Developing a design mindset rather than just methods and tools

| November 17, 2014

Design thinking is a growing trend in business. Melis Senova explains what it is and how Huddle Academy supports people adopt a different mindset so they can lead the charge for large organisations.

In a time where businesses are beginning to focus on customer centricity and meaningful value exchange, they are also looking to people with different characteristics within their organisations. These characteristics are not the usual ones we hear about in traditional big business. They include empathy, imagination, belief in possibility, vulnerability, and humility.

Another shift is that businesses require skills that can bring something into existence, the genesis of new ideas and the meaningful implementation of them. The fierce competition for brand recognition is directly linked to how well and meaningfully a business can innovate their value propositions so they remain relevant to the people who choose to buy or participate in them. This points to the need for different ways of working.

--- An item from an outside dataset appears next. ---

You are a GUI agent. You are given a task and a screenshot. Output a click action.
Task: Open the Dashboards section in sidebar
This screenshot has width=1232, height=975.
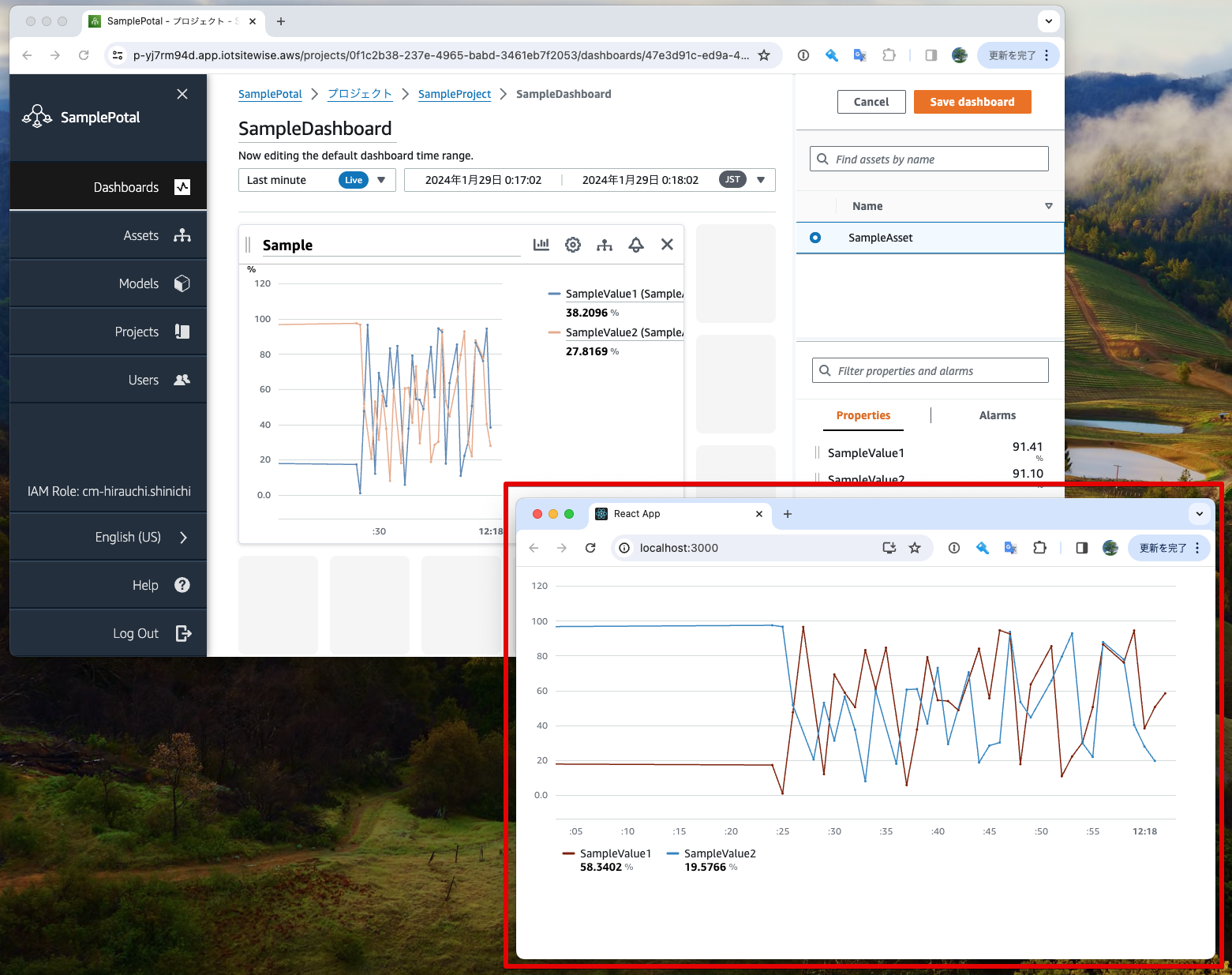[x=125, y=187]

This is one reason there is a growing interest in the role of design in business. This is not design in the sense we traditionally understand it. I am not referring to visual design. When I use the term design I am referring to a very broad definition of the term, which can be encapsulated by the deliberate creation of meaningful outcomes that address complex challenges. The trick here is in the mindset and ways working that design brings.

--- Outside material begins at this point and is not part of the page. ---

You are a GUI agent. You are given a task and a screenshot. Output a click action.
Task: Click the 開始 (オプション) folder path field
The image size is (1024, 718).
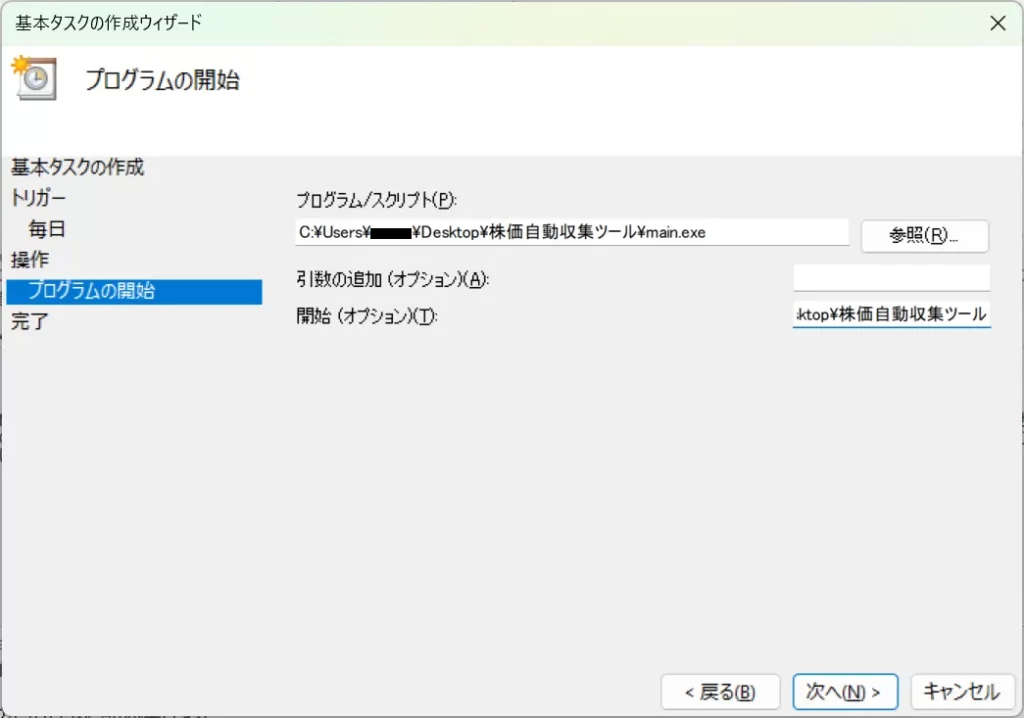(891, 315)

Huddle Academy has been established to fill a gap in the design education space. Currently, as design thinking is a growing trend, there are many courses that run for varying durations that provide great foundational training in the methods and tools of design. Thanks to the work completed by Dr Harold Nelson who thought about the different competency sets of design, we adopted the four ‘sets’ model of capability building. When we think about design capability at Huddle, we think about it in terms of mindset, knowledge set, skill set and tool set. Many of the current industry training programs address the important sets of skills and tools. At Huddle Academy we address the top two, mindset and knowledge set. Of course, these two sets are more difficult to ‘train’ so Huddle Academy has a different approach to education.

Huddle Academy teaches aspects of human centred design most relevant to solving ecosystemic problems. It primarily focusses on fostering a mindset that enables great outcomes for people using design as a way of thinking and doing. We chose to focus on this aspect of building design capability within people as it fundamentally shapes how the skill sets and toolsets are applied to situations.

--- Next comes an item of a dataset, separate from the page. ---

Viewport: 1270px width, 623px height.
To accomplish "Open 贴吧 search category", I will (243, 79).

Customer led by design, our flagship program, enables leaders to embrace and lead human centricity in their teams and organisation. It focuses on developing mindsets across topics of human centred design fundamentals, understanding and applying empathy, developing leadership in the service of others, and navigating and harnessing complex problems and contexts. It does this through combining a unique blend of immersive learning experiences, small group collaboration and individual self-directed activities across a nine week program.

To design meaningful solutions for people we need to first have the ability and the will to understand them in terms that can be designed for. To really get to the insights that sit behind the observable behaviours and experiences. Huddle Academy crafts learning experiences that enable these mindsets and capabilities to be developed that can then be applied to your current work context.